------ Passage ------
Resistance, recovery, and resilience: rethinking the three Rs of survival in the Anthropocene

The concepts of resistance, recovery, and resilience find application in diverse fields, ranging from behavioral psychology to planetary ecology. These "three Rs" describe crucial properties that enable complex systems to endure in dynamic environments.

However, in numerous fields, including ecology, predicting resistance, recovery, and resilience remains challenging.

This article co-authored by many members of the Big Data Cluster presents novel disturbance terminology and offers a unified definition for resistance, recovery, and resilience.

It distinguishes functional disturbances affecting short-term ecosystem processes from structural disturbances altering the state factors of ecosystem development.

Resilience is defined as the amalgamation of resistance and recovery, signifying a system's capacity to maintain its state by withstanding or rapidly recovering from disturbance.

In the Anthropocene era, humans have emerged as dominant drivers of many ecosystem processes and nearly all the state factors influencing ecosystem development.

Consequently, the resilience of a specific ecological parameter becomes a product of its linkages with other biological, chemical, physical, and especially social parameters.
------ Dataset entries ------
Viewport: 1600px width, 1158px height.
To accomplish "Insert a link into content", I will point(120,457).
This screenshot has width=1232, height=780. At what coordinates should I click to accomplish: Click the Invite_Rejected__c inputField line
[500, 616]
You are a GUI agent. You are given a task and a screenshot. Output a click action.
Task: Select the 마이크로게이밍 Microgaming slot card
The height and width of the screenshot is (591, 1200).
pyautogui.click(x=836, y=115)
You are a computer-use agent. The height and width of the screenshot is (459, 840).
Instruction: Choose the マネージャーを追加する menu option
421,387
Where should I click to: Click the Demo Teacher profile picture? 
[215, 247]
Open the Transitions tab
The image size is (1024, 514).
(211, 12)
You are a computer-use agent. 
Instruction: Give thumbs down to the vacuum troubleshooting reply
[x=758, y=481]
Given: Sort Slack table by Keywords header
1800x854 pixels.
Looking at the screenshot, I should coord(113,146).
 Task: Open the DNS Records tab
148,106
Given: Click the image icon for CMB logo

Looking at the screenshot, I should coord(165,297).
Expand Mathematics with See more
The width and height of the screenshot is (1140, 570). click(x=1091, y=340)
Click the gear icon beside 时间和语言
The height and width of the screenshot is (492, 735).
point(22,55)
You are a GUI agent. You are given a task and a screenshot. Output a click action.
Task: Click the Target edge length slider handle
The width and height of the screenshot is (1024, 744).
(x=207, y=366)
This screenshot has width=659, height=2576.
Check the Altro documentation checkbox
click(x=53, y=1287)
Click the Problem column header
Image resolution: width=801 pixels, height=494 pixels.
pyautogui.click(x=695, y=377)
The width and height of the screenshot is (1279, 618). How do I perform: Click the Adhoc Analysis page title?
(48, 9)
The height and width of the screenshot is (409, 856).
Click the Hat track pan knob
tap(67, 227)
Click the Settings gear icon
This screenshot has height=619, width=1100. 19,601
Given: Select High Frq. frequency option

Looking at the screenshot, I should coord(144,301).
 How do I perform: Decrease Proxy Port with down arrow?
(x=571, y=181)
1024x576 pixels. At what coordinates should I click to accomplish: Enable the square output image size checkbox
------
_Work to be completed_
Write out the passage on resistance, recovery, and resilience word for word, starting with "Resistance, recovery, and resilience: rethinking" and going on through "in dynamic environments.".

_Task answer_
Resistance, recovery, and resilience: rethinking the three Rs of survival in the Anthropocene

The concepts of resistance, recovery, and resilience find application in diverse fields, ranging from behavioral psychology to planetary ecology. These "three Rs" describe crucial properties that enable complex systems to endure in dynamic environments.